VHDA initially filed a demurrer on the ground that it had not approved the loan. After the loan was approved and a commitment issued, VHDA filed an answer.
Phillips and Sanford filed a responsive pleading denying that they own the property. Subsequently, they filed a motion for summary judgment.
The Board and RCS filed answers and later filed a joint motion for summary judgment.
The motions for summary judgment were heard on December 15, 1988. This opinion addresses those motions.
Nature of Summary Judgment
In Virginia, summary judgment may be granted if it appears from the pleadings, admissions of the parties, and the evidence that there is no material fact genuinely in dispute. Rule 2:21. The purpose of summary judgment is to bring a case to an early end when it clearly appears that one of the parties is entitled to judgment as a matter of law, and no evidence could effect the result. In this case, no evidence has been taken and no admissions have been made. Thus, the motion must be considered upon the pleadings.
Zoning Violations
Paragraphs 14 and 15 of the plaintiffs’ bill allege that the proposed use violates certain provisions of the City zoning ordinance. In their motion for summary judgment, the Board and RCS claim that City officials have already determined that the proposed home is a permitted use. To the motion, they attach copies of a certificate of occupancy, a resolution of City Council, a letter from the planning director, and a "certificate of approval" to VHDA signed by the Mayor.
As much as this procedure may commend itself to the expeditious disposition of litigation, it is clear that in Virginia summary judgment is not available on the basis of ex parte affidavits, appendices to motions and memoranda, and the like. Therefore, assuming without deciding that [251]*251these attachments are "official rulings of the City of Fredericksburg," they cannot be considered at this stage of the proceedings in the manner presented.
As a corollary, the motion contends that the plaintiffs have other, adequate remedies with respect to the alleged zoning violations. Whether this is true is a question of fact which cannot be determined from the pleadings. Admittedly, it is difficult to understand how the court can grant the relief sought by the plaintiffs with regard to the alleged zoning violations if the plaintiffs have not exhausted their administrative remedies or have failed to follow the review procedures provided by law, but the court cannot dispose of these claims on motion for summary judgment, given the posture of this case.
Discrimination
In paragraph 15 of the bill, the plaintiffs allege that the proposed use is "discriminatory." How is it discriminatory?
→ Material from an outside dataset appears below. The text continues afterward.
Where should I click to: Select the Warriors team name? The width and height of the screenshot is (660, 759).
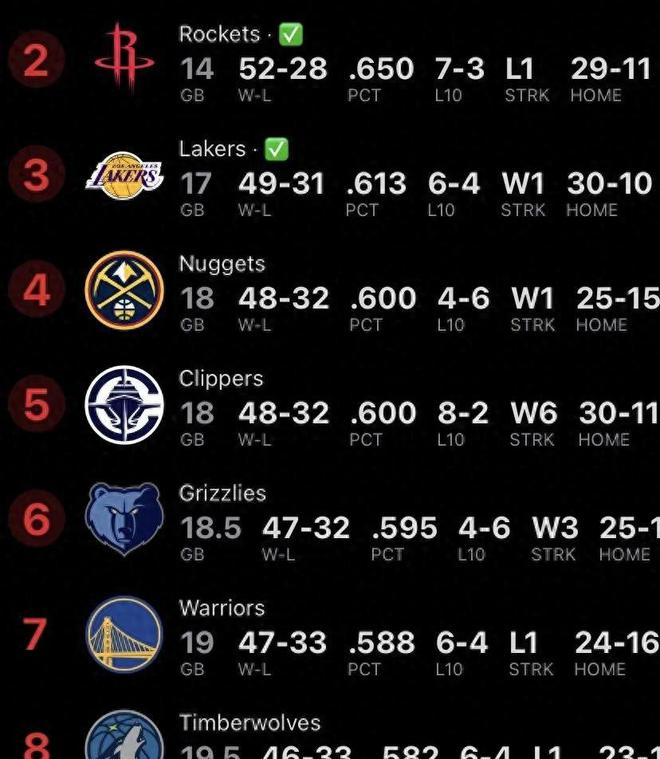coord(222,608)

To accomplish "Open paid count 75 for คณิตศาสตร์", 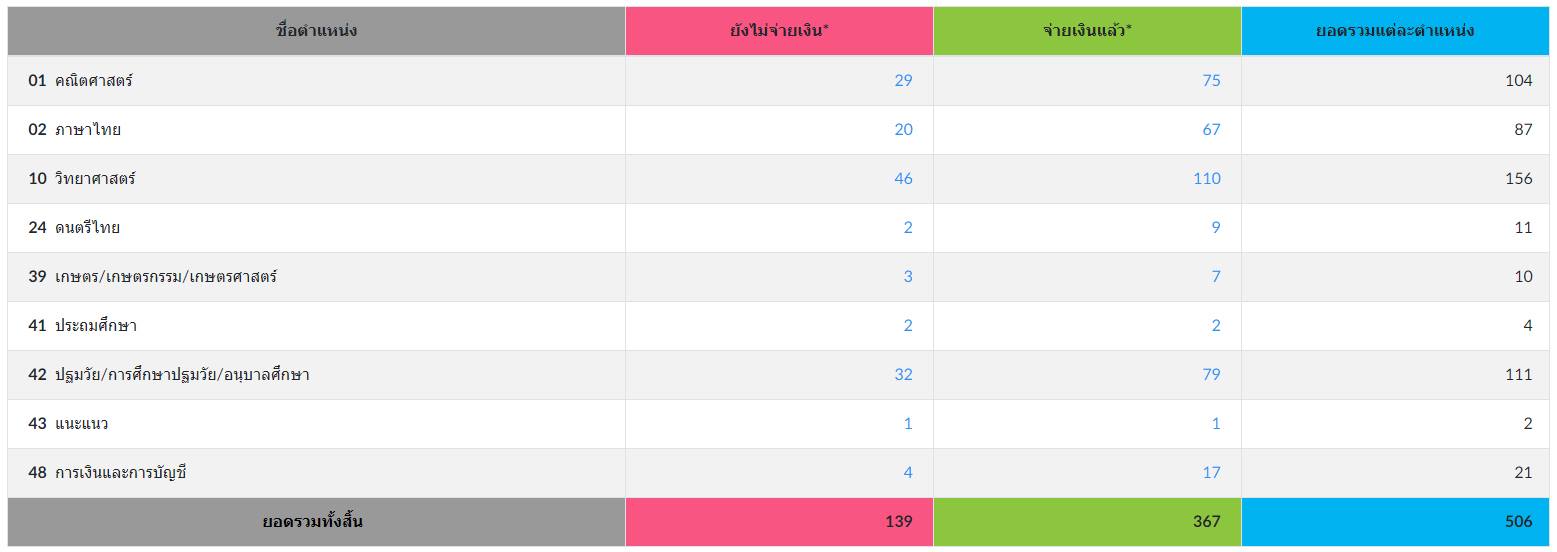I will [x=1211, y=80].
Discriminatory against whom? In the context of this suit, the allegation is conclusory and of questionable meaning. Nevertheless, a motion for summary judgment is not a substitute for a demurrer or a motion for bill of particulars. A successful demurrer, at least in most instances, permits an amendment to the deficient pleading; on the other hand, summary judgment is final and dispositive. A party cannot respond to an affirmative pleading and then, before discovery evokes any fatal admissions and before any evidence is taken, complain by way of motion for summary judgment that the pleading does not set forth sufficient facts upon which relief can be granted.
Safe and Sanitary Housing
Whether the appropriate findings have been made regarding "safe and sanitary housing" is a question of fact. The plaintiffs allege that such findings have not and cannot be made. The Board and RCS assert that such findings have been made. Again, they attach copies of documents to their motion for summary judgment to support their contention. For the reason explained above, the court cannot consider these attachments in support of the motion. They are not pleadings, admissions or evidence.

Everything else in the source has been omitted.